Give the lines below again exactly, starting with the line that holds "Given: Open the last thumbnail in the top row" and going on through the line that holds "The height and".
BEGIN Data for this task
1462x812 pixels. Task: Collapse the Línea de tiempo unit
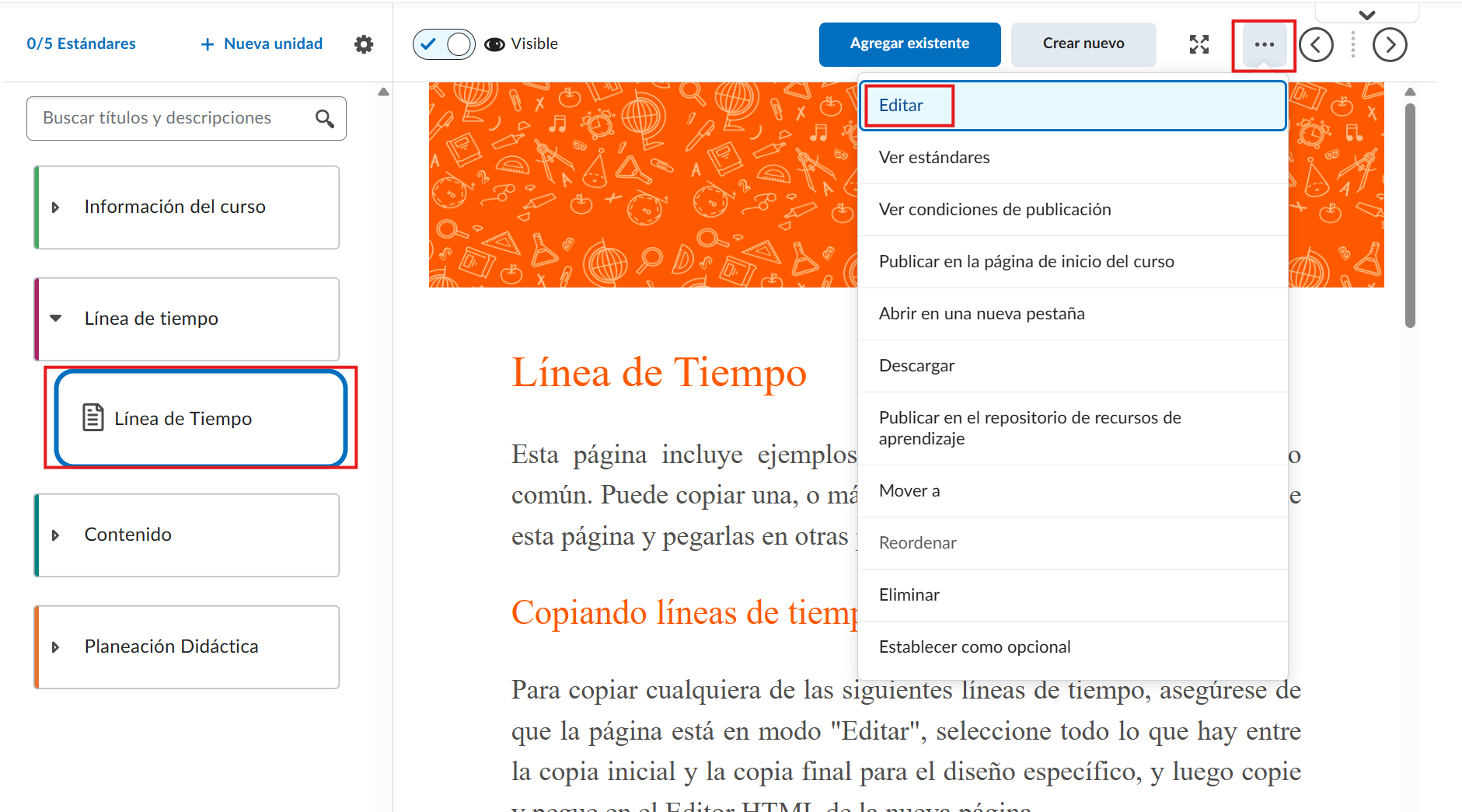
END Data for this task
BEGIN Data for this task
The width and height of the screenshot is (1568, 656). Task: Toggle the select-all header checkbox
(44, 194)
END Data for this task
BEGIN Data for this task
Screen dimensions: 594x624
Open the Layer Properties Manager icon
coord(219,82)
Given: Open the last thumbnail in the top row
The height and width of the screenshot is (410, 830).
END Data for this task
▸ **Problem solution**:
Given: Open the last thumbnail in the top row
The height and width of the screenshot is (410, 830).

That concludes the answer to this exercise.